This changes with the filters, e.g. Triumph:

p2-triumphs.png

Note the three most-Licensed Triumph are the TR6 (classic car), the Stag (classic car), and then the Street Triple R (modern motorbike).

I also made a variation, where the right graph is split by model. This is where the Model_LicenseStatus column comes in (it’s the “Legend” for the chart). For example, looking at Aston Martins, and some select DB models:

p2-aston.png

Now we can compare different models and their number of Licensed and SORN over time. Looking at these trends, soon there may be more Licensed DB4s than SORN DB5s.
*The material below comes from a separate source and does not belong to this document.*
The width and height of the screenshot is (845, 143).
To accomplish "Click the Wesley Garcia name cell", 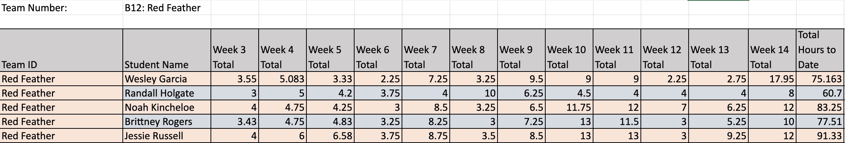I will [167, 79].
Page 3: Licensed-to-SORN ratio

The main purpose of this page is to show the Licensed to SORN ratio. This used the pivoted Query:

p3-esprit.png

Again, filters, this time on the right. Example shown is the Lotus Esprit V8 GT. A 100% stacked area graph shows the split between Licensed and SORN over time, with a dotted 50% line. You can see it was above this line in 2015, dropped below in 2016, above again in 2017, but has been below since.

Hints and tips

  1. The year on the x-axis had a tendency to go from high to low (i.e. 2023 to 2014). To fix this, press the three dots in the top-right of a plot, the Sort Axis, Year, Sort ascending.
  2. Make sure the Edit interactions are correctly configured from the Format menu for all items (especially Slicers) to ensure they work properly.
  3. When importing data, it always wants to guess the data types. This is often wrong, so I typically delete this step.
  4. Give yourself time. Loading and transforming the data in Power BI is slow.

Conclusion

This was a quick dashboard I threw together in a couple of hours to more easily visualise the data. If I was in the used car market, for example, I could painlessly see vehicle trends over time, such as make popularity, compare models within a make, monitor Licensed vs SORN patterns, etc. When a new dataset is released, all I’d have to do is replace the CSV, and the dashboard would automatically update. If this was being productionised I’d make several improvements, such as adding some more useful plots, building a new Query where the data is grouped by GenModel, and ironing out the few kinks that appear when using the dashboard live (luckily for you you can’t see them in static images!)